日本企業に蔓延する「ビジネス謎ルール」が国の衰退を加速させる

 

しかし、多くの「謎ルール」は問題があると思います。例えば、日本独特の習慣として宴席での「お酌」というのがあります。これは今でも昔とは変わらない感じであります。ですが、最近は「ビールを注ぐ」際に、「ラベルを上にしなくてはいけないという「新ルール」が加わっており、これをやらないと「目上の人が怒る」というケースがあるようです。

理由は、その方が見栄えが良く丁寧だというのですが、これは90年代まではなかったルールだと思います。ルーツとしては2つ考えられます。1つは、昔から銀座や北新地など「夜の街で見られた習慣で、特に格(値段)の高いクラブで、「ママさん」がやっていた酒の注ぎ方のマナーを誰かがマネをして広めた可能性です。もう1つは、パワハラ系の体育会などでやっていたのがルーツという説があります。いずれにしても、ビジネスの世界の上下関係に、こんな細かいルールを持ち込むのは考えものだと思います。

一部は、キリンの瓶しかないので、サントリーの社員に出す際には、ラベルを「下向き」にするという(勿論その逆もあり、サッポロやアサヒも)ルールもあるそうですが、これもバカバカしいとしか言いようがありません。ケイレツ取引を強要するという意味では独禁法違反ですらあります。

あとは、乾杯でグラスなりジョッキを合わせる際には、「偉くない人偉い人の下から合わせるというのもあります。これも昔はなかった謎ルールです。乾杯というのは、一斉に音なり掛け声をかけて、ある種の喜びを表す「一体感のためのセレモニー」です。若い人がそんな中で「自分のグラスが上にならないように気遣う」などという「冷めた計算」を強いられるのは、もはや乾杯とは言えない感じもします。

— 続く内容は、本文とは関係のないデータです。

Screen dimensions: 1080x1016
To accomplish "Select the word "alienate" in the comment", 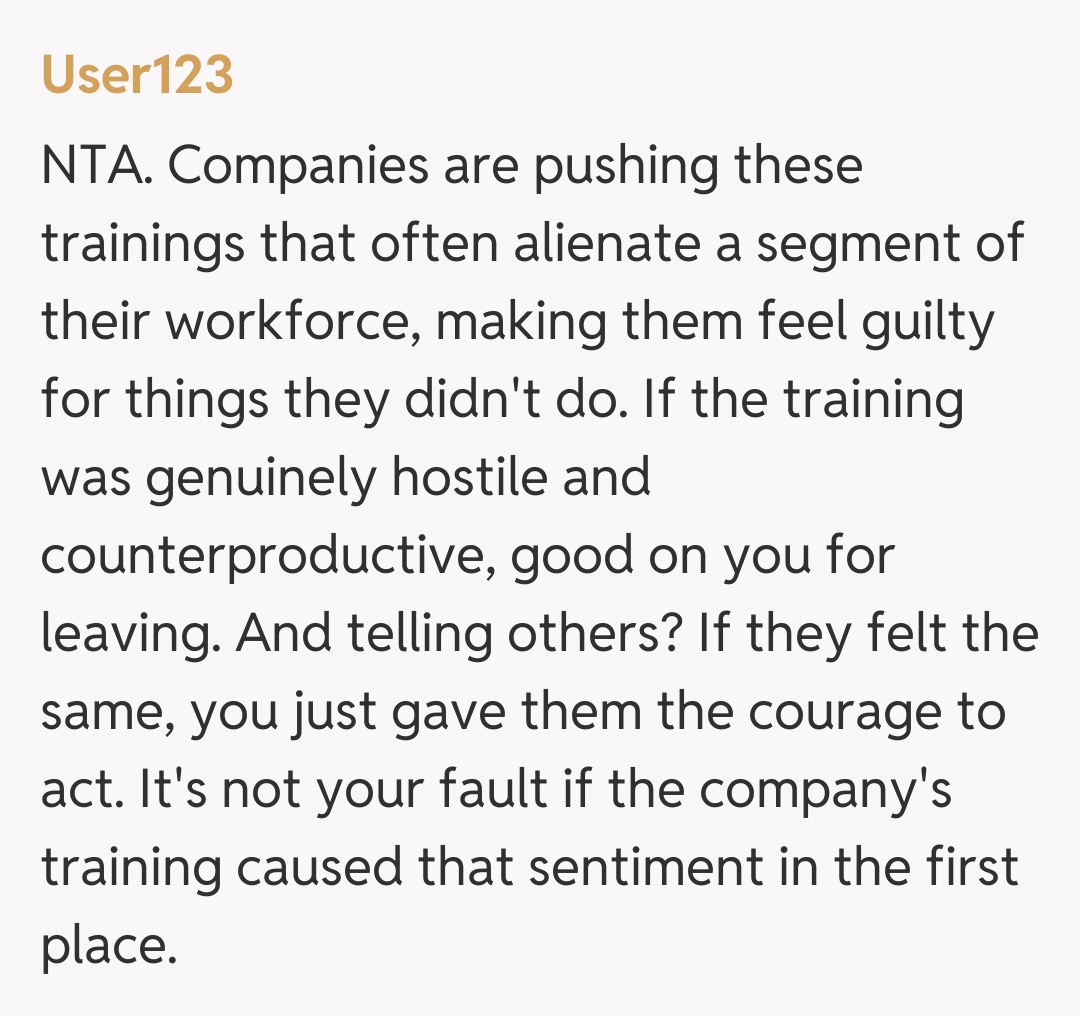I will coord(612,243).
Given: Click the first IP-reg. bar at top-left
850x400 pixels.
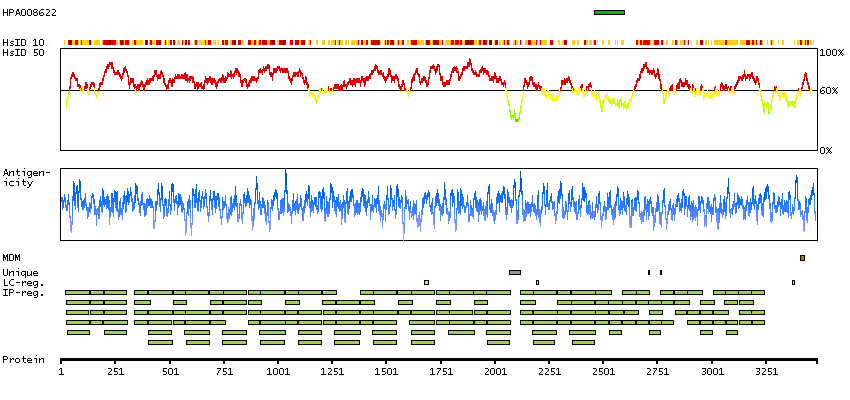Looking at the screenshot, I should coord(78,292).
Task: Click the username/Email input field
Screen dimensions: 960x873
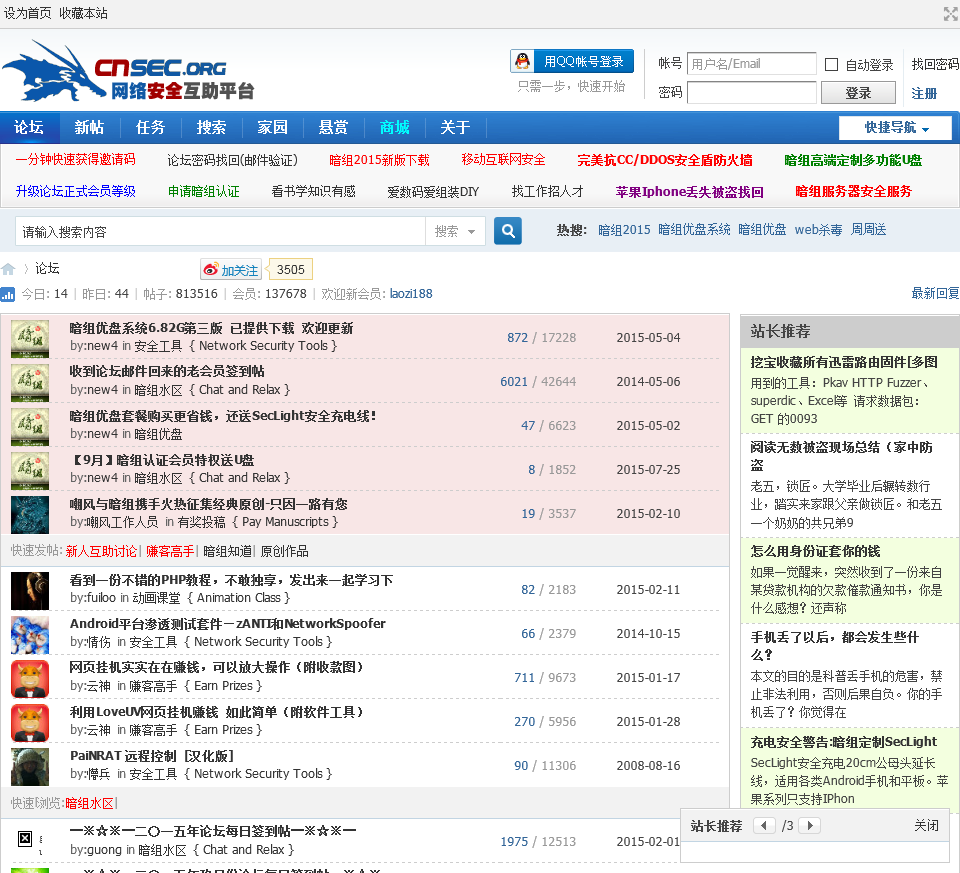Action: pos(751,64)
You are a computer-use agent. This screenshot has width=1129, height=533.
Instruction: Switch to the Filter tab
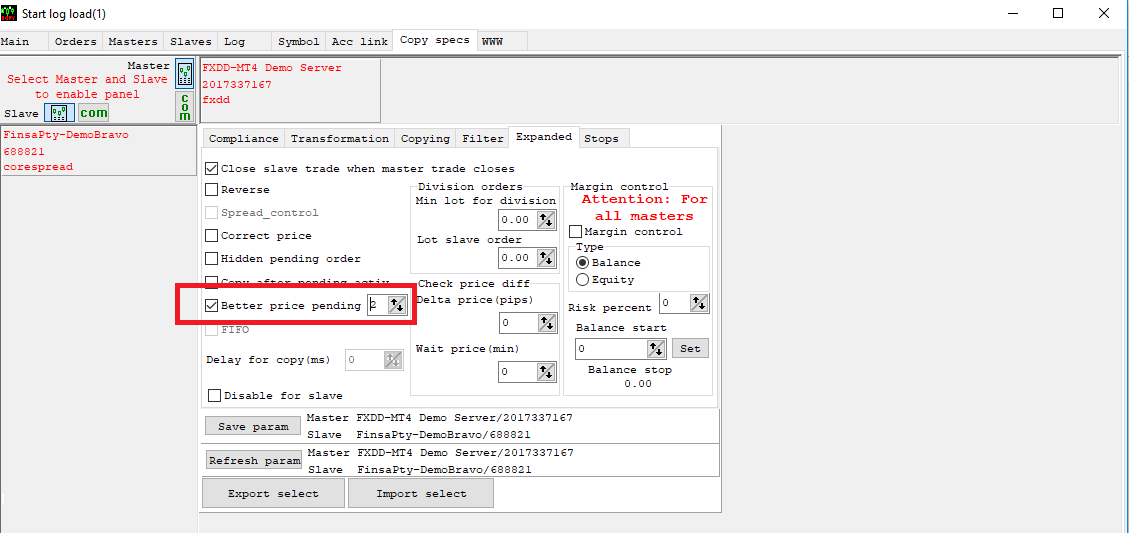tap(482, 139)
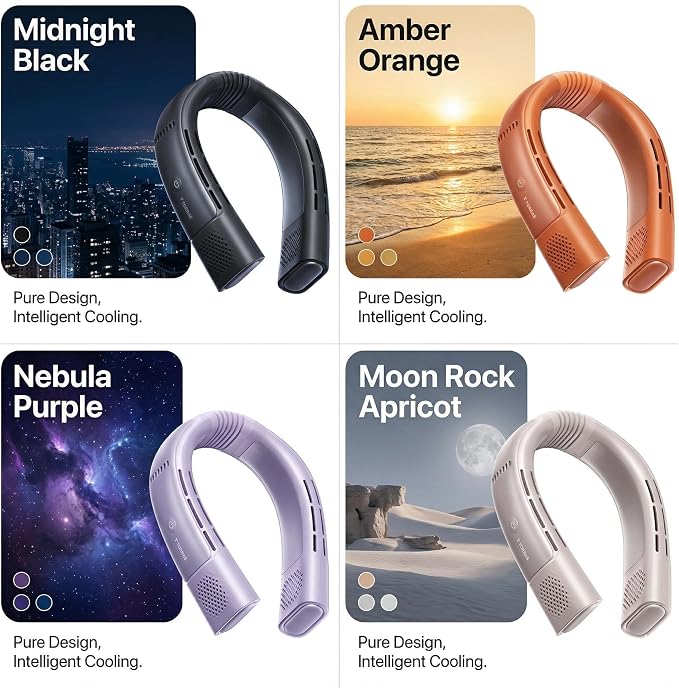
Task: Select the orange swatch on the Amber Orange card
Action: point(366,235)
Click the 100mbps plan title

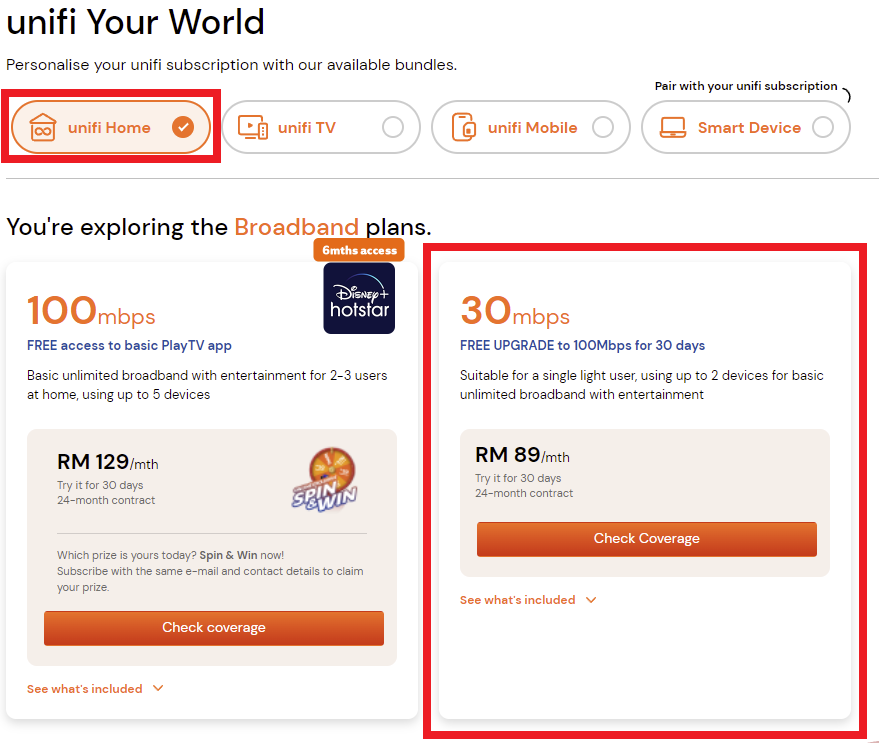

飲み会の謎ルールとしては、日本酒を徳利で注ぐ場合は「注ぎ口」が上になるようにわざと反対に持って、「注ぎ口でない側で注ぐのが丁寧だという「新ルール」も出現したそうです。理由が実に奇妙で、「注ぎ口には毒を塗ってある危険があり、それを避けるように反対にするのが丁寧」だというのです。

ですが、江戸時代の話としてもそんな「毒殺」の伝説などというのは聞いたことはありません。もしかすると韓流ドラマの宮廷陰謀シーンなどの影響かもしれません。とにかく、この「徳利を反対に」というのも、最近では一部にこだわる人がいるらしいので困ったものです。